Of course, I’m glad that the intern and his wife had a child without any complications. But honesty, I can’t get excited anymore about anyone being born. People always treat it like it’s a miraculous event, when in reality, it is quite commonplace and ordinary. As I write, there are women in maternity wards all around the world, gasping in pain, and perhaps, cursing out their husbands or boyfriends for putting them in that position. “They’re in it for 21 years. God help them,” I thought to myself, as Pastor and First Lady continued to marvel over the news.

September 25, 2009

“Why Do I Have A Stupid Kid?”

Filed under: African-American, Childfree — onegal08 @ 5:30 pm

I was reading an email from one of the missionaries my church supports. The missionary told a story about a mom who complained, “Why are other people’s kids smart, and my kid is stupid?” She had often said this in front of her kid.

She’s not the first or last parent to disparage their kids. My parents didn’t have high opinions of my siblings and I, either.

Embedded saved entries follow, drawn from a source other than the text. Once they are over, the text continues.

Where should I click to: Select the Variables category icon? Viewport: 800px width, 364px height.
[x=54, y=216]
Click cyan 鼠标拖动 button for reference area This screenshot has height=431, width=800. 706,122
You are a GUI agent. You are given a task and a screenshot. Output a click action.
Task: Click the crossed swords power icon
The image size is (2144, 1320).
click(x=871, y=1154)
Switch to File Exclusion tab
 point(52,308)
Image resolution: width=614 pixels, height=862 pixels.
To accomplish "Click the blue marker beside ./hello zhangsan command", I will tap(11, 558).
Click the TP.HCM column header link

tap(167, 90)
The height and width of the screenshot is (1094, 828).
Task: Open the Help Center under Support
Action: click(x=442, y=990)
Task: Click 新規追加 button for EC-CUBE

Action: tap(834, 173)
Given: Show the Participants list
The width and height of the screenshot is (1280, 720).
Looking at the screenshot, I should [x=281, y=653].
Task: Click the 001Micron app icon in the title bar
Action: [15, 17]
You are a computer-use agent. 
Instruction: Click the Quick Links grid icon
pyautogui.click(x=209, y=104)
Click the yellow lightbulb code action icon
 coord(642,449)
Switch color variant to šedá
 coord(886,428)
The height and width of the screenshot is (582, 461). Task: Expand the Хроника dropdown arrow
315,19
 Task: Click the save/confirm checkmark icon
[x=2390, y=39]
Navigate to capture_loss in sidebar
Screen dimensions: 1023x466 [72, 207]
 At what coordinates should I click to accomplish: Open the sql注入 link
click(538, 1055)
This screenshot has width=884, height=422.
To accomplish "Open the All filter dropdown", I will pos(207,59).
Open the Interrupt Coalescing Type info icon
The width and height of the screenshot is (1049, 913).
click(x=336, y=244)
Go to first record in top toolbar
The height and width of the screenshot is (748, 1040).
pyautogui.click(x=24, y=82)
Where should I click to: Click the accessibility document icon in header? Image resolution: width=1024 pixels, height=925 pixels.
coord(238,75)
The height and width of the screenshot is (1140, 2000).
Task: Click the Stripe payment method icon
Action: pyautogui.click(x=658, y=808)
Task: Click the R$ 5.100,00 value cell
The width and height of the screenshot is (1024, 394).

I still chafe about the time I overheard Ma tell someone on the phone that she had “three retarded children.” I pointed to my youngest brother, who was born developmentally delayed, and said, “Ken is the only retarded child you have.” Ma briefly interrupted her conversation to slap me. How dare I get angry at yet another one of her insults.

Dad once spit on me because I couldn’t figure out a math problem. I was seven years old at the time. My parents hadn’t been divorced for very long. He was making one of what would be many of rare visits to see his kids. The old man got frustrated because I didn’t add my numbers right and left the apartment in a huff. Moments later, I felt something wet on my arm. Ma was taken aback when she recognized it as mucus.

According to both parents, my late youngest sister was a criminal and a liar in the making. She often lived up to their low opinions of her when she was a kid. My parents had a hard time believing it when she turned into a responsible adult. I have no doubt that Ma was unpleasantly surprised that I made as far as I did. Dad went to his grave still thinking that I was a fuck-up, an opinion he passed on to the two wives he had after he divorced Ma. As for my late youngest brother, neither parent had high hopes for him. However, I have to give Ma some credit because she did put him in special schools.

My older half-sisters fared no better. Dad disrespected them horribly, that is, when he wasn’t out and out claiming they were of no kin to him.

The joke is on them these days, as neither one of my parents can expect any respect from their surviving kids.